Por outro lado, acrescenta o também integrante da Sociedade Brasileira de Dermatologia (SBD), é possível apresentar uma pele normal quando criança e a mesma se tornar sensível na vida adulta, mudança essa que pode ter seu gatilho disparado através de inúmeros eventos. Moura destaca quatro deles: fatores ambientais, como mudanças bruscas de temperatura, exposição solar excessiva, vento ou ar muito seco e poluição; alterações vasculares causadas pela ingestão de bebidas como café e alcoólicas, além do consumo de comidas muito condimentadas; procedimentos estéticos não indicados para o tipo de pele em questão ou o uso exagerado e incorreto de cosméticos; e, por fim, doenças dermatológicas como dermatite atópica, dermatite seborreica e rosácea.

Cuidados necessários
Diante de inúmeros eventos capazes de agredir a pele, o também diretor técnico do Instituto Mohs Fortaleza elenca uma rotina capaz de ajudar a amenizar este problema.
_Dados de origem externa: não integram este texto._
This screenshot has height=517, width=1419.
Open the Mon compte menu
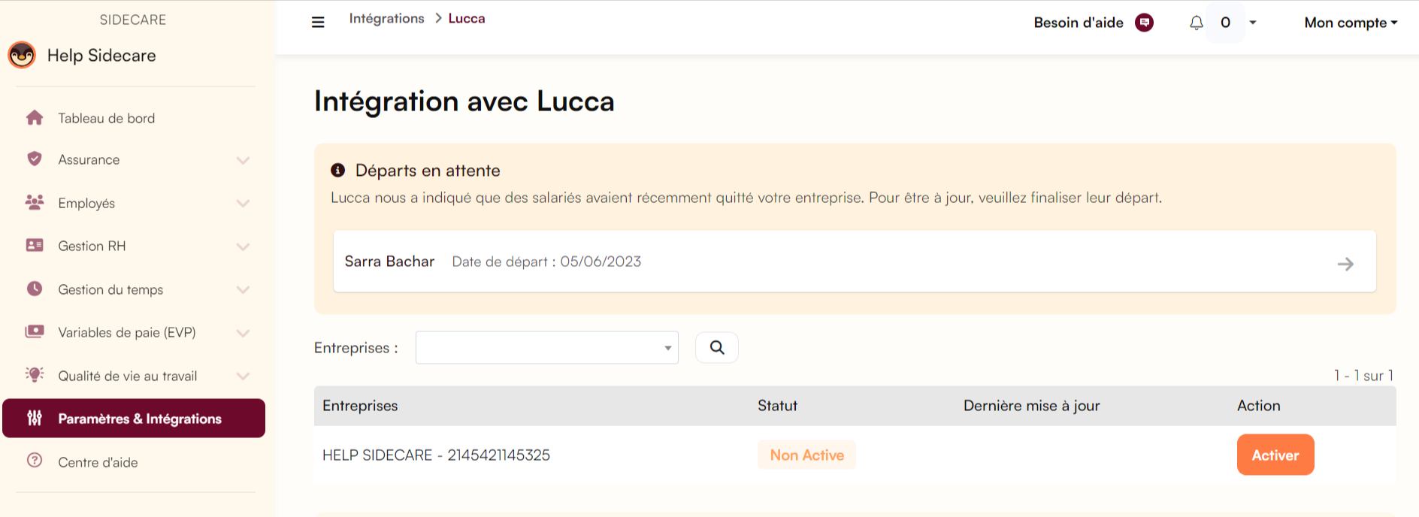point(1349,23)
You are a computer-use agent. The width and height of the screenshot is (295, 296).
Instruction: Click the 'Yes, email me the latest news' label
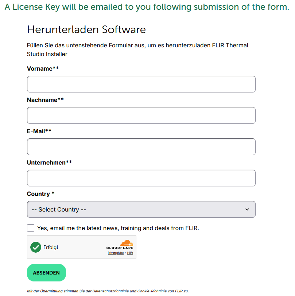tap(118, 228)
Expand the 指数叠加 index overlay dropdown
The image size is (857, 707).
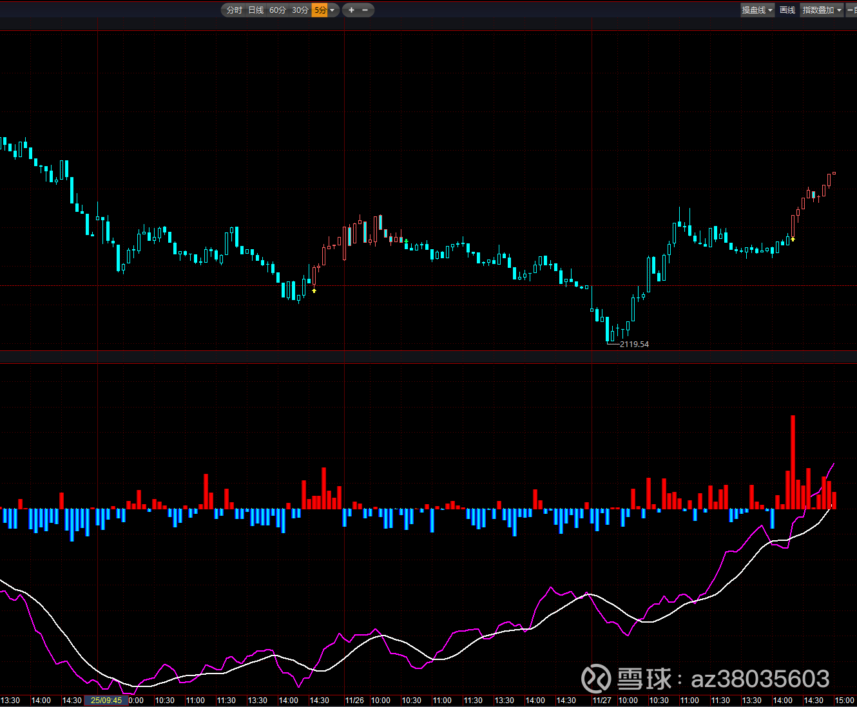(822, 10)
O cuidado, indica, começa na escolha dos produtos a serem utilizados na região sensível. “Os pacientes devem optar por produtos testados em peles sensibilizadas ou intolerantes”, aconselha Moura. Evitar cosméticos com muitos ativos e privilegiar aqueles mais leves e calmantes, além de fugir de opções que contenham conservantes, álcool, essências, fragrâncias e pigmentos, podem ser caminhos aliados ao bem-estar da pele sensível.

Para quem gosta de se maquiar, a dica do dermatologista é escolher produtos que não sejam à prova d’água. O motivo é que tais modelos são mais difíceis de se remover e requerem maior atrito com a pele e uma maior quantidade de removedores específicos. “Isso pode acabar gerando muitos traumas na camada mais superficial da pele”, alerta.
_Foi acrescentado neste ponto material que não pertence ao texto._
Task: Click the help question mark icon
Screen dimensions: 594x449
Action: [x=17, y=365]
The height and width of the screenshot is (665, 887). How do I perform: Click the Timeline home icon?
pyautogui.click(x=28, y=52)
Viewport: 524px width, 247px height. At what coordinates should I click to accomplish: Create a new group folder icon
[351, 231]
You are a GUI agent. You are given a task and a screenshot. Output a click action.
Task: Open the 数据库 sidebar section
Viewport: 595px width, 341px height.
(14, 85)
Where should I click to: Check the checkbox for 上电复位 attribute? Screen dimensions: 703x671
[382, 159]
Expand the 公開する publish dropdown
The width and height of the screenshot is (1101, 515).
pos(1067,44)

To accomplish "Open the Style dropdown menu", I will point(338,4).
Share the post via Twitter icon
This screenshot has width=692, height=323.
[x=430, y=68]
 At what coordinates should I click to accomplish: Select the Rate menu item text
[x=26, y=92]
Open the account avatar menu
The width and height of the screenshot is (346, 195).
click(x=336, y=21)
Outro ponto crucial para quem tem pele sensível é a hidratação. “Se me perguntarem um produto que não pode faltar na rotina de pacientes com pele sensível, sem dúvidas, destaco o uso de hidratantes sem fragrância pelo menos três vezes ao dia”, ressalta. Uma dica para o momento da hidratação, complementa Moura, é colocar o hidratante na geladeira antes de utilizá-lo. Com a temperatura mais fria do produto, justifica, é possível aliviar a coceira e a irritação típicas desses casos.
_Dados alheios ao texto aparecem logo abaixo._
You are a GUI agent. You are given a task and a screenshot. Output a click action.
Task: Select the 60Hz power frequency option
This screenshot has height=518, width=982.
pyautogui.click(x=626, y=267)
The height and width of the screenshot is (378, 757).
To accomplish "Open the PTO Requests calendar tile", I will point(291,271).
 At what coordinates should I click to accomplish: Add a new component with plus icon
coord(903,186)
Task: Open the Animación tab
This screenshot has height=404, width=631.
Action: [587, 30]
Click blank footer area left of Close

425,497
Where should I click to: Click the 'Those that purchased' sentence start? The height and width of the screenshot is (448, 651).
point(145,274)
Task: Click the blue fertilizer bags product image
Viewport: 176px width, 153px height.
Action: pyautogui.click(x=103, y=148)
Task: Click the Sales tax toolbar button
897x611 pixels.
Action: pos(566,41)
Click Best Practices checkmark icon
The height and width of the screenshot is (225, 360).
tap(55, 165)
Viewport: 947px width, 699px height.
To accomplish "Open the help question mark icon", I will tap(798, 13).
Um forte aliado não só para quem tem peles sensíveis é o protetor solar. “Eles devem ser leves e não comedogênicos [não oleosas e oclusivas], sem fragrância ou o mais suave possível, além de amplo espectro de proteção [UVA e UVB]. Um protetor solar com FPS 50 ou superior é o ideal para esses tipos de pele”, destaca. Moura ressalta também a importância da reaplicação pelo menos a cada quatro horas, tendo em vista o papel do suor e da transpiração na redução da eficácia do produto.

Procedimentos
Ronaldo Moura recomenda a busca por um profissional especializado antes de fazer qualquer procedimento estético, direcionamento corroborado também pela SBD. “Alguns tratamentos dermatológicos rompem a barreira de proteção e causam inflamação mesmo que controlada ou aumentam a temperatura da superfície da pele, podem sensibilizá-la mais ainda”, comenta. “O ideal é avaliar se a pele está pronta para receber aquela substância, qual produto utilizar e a concentração da substância a ser aplicada”, completa.